Specialty printing: Electronic product panels (e.g., mobile phone keypads), T-shirt printing, glass bottles, billboards, printed circuit boards, etc.

II. Detailed Explanation and Analysis

1. Understanding the Fundamental Difference from the Printing Principle

Gravure printing is like “stamping”: The plate cylinder acts like a fine “stamp.” A precise amount of ink is held in the recessed cells and “stamped” onto the substrate under pressure. This requires the ink to have good flowability (low viscosity) to quickly fill and empty the cells.

Screen printing is like “stenciling”: The screen acts like a “stencil.” Ink is placed on top, and as the squeegee is drawn across, the ink is forced (“leaked”) through the open mesh areas. This requires the ink to be sufficiently thick (high viscosity); otherwise, it would flow through the mesh on its own, causing blurred patterns.

2. Visual and Tactile Differences from Ink Film Thickness

This is the most intuitive difference:Run your fingernail across a glossy plastic packaging bag (gravure printing); the surface feels smooth.

Run your fingernail across a pattern on a T-shirt (screen printing) or a logo on a mobile phone; you can clearly feel the raised, thick ink layer.
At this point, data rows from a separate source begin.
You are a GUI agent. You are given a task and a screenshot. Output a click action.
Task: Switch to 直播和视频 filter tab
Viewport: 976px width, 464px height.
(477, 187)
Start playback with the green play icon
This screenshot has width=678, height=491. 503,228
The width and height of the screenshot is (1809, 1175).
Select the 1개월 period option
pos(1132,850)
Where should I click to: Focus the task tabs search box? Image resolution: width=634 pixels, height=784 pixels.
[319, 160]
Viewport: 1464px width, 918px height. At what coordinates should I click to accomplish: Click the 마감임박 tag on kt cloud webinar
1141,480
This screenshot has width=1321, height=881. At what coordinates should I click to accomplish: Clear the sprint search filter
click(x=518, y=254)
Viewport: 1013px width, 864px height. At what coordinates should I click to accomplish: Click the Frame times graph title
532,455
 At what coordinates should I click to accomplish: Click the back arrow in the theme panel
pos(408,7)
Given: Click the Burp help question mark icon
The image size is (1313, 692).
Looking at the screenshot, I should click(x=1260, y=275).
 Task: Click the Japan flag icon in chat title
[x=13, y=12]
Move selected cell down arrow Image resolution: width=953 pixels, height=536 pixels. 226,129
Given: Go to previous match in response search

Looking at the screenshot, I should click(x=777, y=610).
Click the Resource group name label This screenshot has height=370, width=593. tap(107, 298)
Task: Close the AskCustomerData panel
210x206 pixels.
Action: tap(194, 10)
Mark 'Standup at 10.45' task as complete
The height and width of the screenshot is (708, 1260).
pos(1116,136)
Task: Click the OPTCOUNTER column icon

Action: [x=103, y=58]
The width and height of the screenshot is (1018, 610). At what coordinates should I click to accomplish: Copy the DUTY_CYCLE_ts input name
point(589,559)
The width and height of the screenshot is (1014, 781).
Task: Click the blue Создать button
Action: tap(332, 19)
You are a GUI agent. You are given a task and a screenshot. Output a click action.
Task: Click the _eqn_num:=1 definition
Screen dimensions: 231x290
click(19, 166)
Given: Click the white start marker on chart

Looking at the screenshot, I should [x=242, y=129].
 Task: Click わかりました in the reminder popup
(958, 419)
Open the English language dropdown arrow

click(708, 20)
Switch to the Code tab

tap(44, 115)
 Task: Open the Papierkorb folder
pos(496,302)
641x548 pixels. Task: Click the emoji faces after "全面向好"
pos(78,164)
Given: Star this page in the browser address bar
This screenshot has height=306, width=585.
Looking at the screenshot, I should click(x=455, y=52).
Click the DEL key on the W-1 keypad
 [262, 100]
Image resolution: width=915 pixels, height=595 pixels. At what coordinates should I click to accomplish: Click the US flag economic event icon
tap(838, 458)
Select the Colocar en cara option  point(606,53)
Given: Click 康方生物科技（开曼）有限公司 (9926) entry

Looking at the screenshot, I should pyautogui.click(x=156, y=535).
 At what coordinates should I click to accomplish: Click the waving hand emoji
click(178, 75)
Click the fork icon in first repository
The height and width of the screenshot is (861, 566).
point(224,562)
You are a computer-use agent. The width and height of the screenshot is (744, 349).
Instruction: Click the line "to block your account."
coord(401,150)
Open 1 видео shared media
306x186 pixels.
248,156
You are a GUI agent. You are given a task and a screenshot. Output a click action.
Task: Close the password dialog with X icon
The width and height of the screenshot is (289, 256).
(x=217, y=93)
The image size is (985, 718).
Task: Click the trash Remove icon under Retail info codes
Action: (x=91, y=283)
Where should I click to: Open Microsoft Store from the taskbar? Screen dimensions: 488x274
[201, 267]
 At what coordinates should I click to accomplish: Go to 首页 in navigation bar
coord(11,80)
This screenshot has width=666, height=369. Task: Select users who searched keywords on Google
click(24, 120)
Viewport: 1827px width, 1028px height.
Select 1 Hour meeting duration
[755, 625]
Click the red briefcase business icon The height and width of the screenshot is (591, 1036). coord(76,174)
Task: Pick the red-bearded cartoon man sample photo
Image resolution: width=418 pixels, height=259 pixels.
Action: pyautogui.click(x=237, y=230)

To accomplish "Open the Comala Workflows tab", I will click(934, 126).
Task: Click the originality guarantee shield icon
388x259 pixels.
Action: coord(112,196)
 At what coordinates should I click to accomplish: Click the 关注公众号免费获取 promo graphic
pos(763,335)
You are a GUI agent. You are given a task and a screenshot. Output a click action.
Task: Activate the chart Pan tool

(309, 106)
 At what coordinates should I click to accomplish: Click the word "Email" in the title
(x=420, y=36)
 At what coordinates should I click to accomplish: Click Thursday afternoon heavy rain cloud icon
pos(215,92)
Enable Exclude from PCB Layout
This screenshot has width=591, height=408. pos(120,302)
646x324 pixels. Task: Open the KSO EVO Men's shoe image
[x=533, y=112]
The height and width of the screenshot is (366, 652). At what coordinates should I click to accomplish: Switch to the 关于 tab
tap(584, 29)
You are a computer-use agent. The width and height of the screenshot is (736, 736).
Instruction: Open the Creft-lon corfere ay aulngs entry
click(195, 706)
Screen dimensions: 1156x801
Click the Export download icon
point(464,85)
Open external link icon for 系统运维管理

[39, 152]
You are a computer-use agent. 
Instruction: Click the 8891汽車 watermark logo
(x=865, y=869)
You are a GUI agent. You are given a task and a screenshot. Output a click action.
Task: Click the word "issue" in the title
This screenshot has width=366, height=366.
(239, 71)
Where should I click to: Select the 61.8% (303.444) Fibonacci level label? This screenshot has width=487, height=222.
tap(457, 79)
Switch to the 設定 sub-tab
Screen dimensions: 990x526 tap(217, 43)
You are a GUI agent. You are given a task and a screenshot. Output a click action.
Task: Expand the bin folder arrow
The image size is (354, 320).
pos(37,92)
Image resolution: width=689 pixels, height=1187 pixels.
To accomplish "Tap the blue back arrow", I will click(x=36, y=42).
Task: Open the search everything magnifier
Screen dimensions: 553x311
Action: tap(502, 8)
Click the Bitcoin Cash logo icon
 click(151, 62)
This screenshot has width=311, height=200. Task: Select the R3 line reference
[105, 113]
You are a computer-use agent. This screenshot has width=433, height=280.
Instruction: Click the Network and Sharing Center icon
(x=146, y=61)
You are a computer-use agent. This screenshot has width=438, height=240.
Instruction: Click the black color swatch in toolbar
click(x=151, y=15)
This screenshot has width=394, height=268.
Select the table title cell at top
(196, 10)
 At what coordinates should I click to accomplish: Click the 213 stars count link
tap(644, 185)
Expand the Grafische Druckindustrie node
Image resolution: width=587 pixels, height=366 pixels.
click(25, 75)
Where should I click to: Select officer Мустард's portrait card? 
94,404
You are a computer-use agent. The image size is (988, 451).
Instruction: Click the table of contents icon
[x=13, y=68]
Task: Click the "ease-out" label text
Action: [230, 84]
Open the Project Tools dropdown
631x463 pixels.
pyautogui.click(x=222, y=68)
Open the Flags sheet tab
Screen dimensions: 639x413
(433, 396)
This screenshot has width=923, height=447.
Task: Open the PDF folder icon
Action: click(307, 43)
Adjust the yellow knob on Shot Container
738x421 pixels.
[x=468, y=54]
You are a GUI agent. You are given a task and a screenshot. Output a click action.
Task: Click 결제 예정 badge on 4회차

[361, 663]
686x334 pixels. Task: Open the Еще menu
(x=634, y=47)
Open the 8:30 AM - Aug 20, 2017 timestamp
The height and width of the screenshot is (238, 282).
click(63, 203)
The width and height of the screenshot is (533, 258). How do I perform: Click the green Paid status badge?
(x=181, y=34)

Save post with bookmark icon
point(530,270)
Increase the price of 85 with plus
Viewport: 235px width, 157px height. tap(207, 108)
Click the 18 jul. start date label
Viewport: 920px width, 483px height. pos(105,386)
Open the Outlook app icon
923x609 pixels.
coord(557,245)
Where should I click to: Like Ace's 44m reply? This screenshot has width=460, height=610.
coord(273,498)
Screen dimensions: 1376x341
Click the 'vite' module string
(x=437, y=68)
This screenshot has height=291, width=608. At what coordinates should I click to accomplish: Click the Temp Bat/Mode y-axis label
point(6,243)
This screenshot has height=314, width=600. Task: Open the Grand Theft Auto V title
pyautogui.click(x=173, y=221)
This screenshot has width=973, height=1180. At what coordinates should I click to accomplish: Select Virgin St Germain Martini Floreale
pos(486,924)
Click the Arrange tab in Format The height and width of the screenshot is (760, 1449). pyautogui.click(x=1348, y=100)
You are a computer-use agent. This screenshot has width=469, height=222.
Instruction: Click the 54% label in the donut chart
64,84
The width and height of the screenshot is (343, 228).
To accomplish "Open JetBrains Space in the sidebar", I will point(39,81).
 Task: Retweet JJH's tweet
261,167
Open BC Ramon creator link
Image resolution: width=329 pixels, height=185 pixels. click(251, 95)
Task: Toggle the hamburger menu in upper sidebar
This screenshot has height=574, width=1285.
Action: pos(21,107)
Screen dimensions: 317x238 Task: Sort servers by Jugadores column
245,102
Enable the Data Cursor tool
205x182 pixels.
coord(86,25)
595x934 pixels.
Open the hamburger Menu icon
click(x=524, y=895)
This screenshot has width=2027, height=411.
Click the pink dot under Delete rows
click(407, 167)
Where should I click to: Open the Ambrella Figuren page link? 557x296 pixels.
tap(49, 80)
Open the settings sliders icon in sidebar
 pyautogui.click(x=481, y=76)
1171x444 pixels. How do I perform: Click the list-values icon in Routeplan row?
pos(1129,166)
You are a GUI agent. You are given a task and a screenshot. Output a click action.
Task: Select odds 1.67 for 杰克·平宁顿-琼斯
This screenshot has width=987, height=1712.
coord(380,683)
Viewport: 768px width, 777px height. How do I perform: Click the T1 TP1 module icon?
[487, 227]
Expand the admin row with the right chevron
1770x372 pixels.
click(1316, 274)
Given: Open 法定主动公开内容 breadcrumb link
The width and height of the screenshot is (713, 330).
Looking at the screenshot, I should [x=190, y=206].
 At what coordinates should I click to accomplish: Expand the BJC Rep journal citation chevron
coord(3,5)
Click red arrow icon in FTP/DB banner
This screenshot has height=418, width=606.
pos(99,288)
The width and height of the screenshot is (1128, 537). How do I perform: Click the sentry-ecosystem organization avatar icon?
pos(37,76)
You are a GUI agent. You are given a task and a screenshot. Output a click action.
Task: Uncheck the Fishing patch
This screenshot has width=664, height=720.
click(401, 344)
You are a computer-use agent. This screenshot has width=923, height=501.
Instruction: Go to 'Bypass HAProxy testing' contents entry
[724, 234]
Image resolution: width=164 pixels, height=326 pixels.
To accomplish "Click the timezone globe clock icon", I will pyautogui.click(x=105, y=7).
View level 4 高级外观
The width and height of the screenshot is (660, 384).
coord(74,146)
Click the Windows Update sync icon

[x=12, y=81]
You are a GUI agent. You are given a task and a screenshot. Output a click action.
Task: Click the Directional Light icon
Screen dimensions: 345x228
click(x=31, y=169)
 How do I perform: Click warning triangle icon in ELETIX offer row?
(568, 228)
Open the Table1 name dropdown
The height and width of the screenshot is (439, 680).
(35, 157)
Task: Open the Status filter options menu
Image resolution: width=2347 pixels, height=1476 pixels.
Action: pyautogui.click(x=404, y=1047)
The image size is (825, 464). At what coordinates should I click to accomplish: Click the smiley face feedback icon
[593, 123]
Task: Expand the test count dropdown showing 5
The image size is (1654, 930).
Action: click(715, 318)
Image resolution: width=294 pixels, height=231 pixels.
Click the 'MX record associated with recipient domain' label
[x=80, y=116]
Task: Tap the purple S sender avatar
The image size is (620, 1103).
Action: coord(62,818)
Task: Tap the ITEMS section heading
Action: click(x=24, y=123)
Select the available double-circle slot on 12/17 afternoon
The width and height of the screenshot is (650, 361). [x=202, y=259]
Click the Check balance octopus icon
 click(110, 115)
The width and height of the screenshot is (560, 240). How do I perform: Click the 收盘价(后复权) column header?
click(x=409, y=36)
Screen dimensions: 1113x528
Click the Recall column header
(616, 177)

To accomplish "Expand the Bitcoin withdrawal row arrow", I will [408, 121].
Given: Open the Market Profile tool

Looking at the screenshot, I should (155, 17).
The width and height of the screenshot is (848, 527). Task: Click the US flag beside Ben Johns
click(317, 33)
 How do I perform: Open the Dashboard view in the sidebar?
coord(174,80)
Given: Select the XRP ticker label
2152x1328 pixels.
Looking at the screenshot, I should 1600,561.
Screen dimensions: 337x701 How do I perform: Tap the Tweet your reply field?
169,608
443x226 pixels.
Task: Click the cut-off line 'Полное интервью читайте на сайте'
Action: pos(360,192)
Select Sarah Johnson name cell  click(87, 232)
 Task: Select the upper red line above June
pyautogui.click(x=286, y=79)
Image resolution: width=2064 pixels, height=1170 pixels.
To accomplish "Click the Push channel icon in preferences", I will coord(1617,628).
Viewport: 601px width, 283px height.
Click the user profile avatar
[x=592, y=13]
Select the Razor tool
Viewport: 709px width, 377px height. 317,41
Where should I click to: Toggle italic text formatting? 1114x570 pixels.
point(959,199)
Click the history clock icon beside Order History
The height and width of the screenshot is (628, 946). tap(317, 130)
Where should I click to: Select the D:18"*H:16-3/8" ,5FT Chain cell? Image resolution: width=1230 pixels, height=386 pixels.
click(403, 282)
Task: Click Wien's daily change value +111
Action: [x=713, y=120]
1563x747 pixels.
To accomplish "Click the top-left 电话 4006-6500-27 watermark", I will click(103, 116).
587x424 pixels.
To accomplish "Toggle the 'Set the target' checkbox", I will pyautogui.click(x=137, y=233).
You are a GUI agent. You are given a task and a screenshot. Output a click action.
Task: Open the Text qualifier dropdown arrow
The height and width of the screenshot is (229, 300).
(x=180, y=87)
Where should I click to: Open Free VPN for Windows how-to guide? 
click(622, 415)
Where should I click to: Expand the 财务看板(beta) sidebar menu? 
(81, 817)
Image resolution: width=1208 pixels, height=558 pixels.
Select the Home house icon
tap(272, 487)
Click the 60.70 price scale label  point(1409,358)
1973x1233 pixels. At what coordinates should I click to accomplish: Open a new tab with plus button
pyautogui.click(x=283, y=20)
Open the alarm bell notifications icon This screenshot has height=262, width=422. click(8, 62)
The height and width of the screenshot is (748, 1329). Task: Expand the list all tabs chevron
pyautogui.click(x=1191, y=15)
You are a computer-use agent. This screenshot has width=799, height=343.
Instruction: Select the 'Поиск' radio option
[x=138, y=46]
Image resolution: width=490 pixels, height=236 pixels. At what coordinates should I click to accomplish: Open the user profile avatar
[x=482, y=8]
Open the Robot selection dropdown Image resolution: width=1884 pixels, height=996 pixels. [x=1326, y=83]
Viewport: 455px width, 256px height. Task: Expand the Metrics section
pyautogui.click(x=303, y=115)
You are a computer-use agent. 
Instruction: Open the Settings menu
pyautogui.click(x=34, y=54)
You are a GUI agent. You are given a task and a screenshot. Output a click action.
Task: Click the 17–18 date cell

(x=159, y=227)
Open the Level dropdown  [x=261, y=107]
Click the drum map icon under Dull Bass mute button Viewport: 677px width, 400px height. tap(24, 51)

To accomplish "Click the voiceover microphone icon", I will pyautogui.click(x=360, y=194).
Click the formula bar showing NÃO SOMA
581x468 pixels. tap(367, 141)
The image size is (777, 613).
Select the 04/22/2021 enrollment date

This three-dimensional feel is a major characteristic of screen printing.

3. How to Choose? – The Application Scenario Decides Everything

When you need to print millions of identical food packaging bags at high speed, in large volume, and at low cost, gravure printing is the only choice. Its high efficiency and precision are unmatched by screen printing.

When you want to print a vibrant pattern on an irregularly shaped water cup, a cotton T-shirt, or a thick metal plate, screen printing is the ideal choice. Its adaptability and excellent opacity cannot be achieved by gravure printing.

III. Summary

Characteristic

Gravure Ink

Screen Printing Ink

Core Image

Fine, high-speed, large volume

Versatile, thick, three-dimensional

Key Memory Points

Low viscosity, thin ink layer, fast drying, high-speed rotary printing

High viscosity, thick ink layer, diverse drying methods, squeegee-applied through mesh

The key to understanding their differences lies in understanding the underlying printing principles. These two technologies have no inherent superiority or inferiority; they simply play irreplaceable roles in different application fields.